## Source information
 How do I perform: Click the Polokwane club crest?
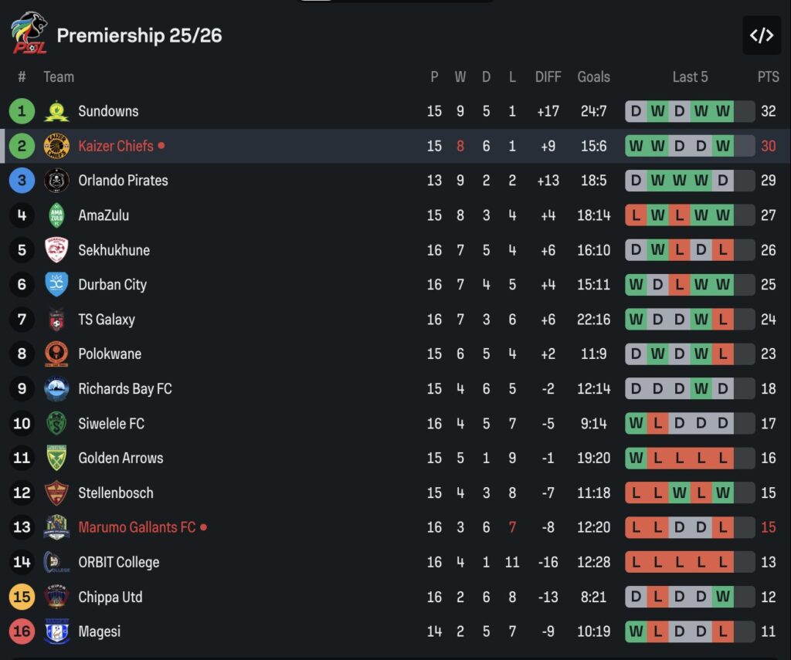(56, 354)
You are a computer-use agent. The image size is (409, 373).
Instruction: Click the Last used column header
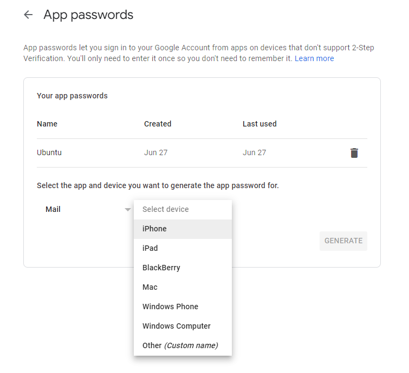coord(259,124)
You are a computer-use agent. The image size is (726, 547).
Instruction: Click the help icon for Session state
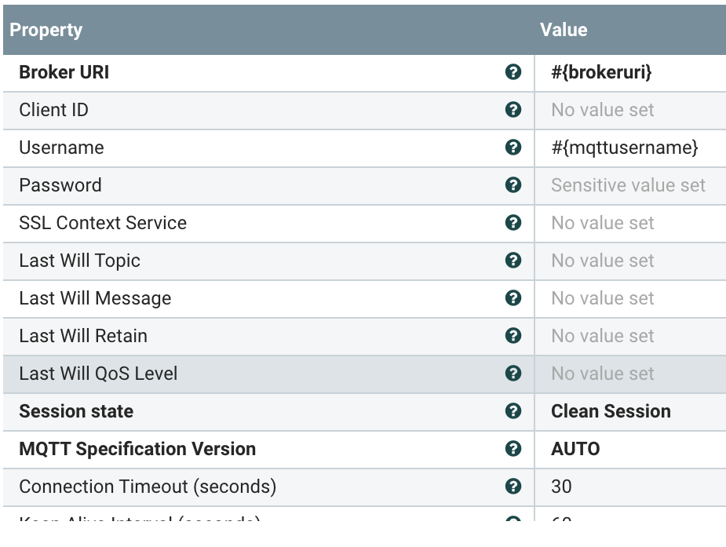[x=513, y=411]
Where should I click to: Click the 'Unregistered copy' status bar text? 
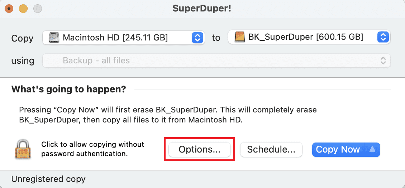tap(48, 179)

## What you should do
Looking at the data above, work out how many lines contain "agent" and answer with the figure only.

## Solved exercise
2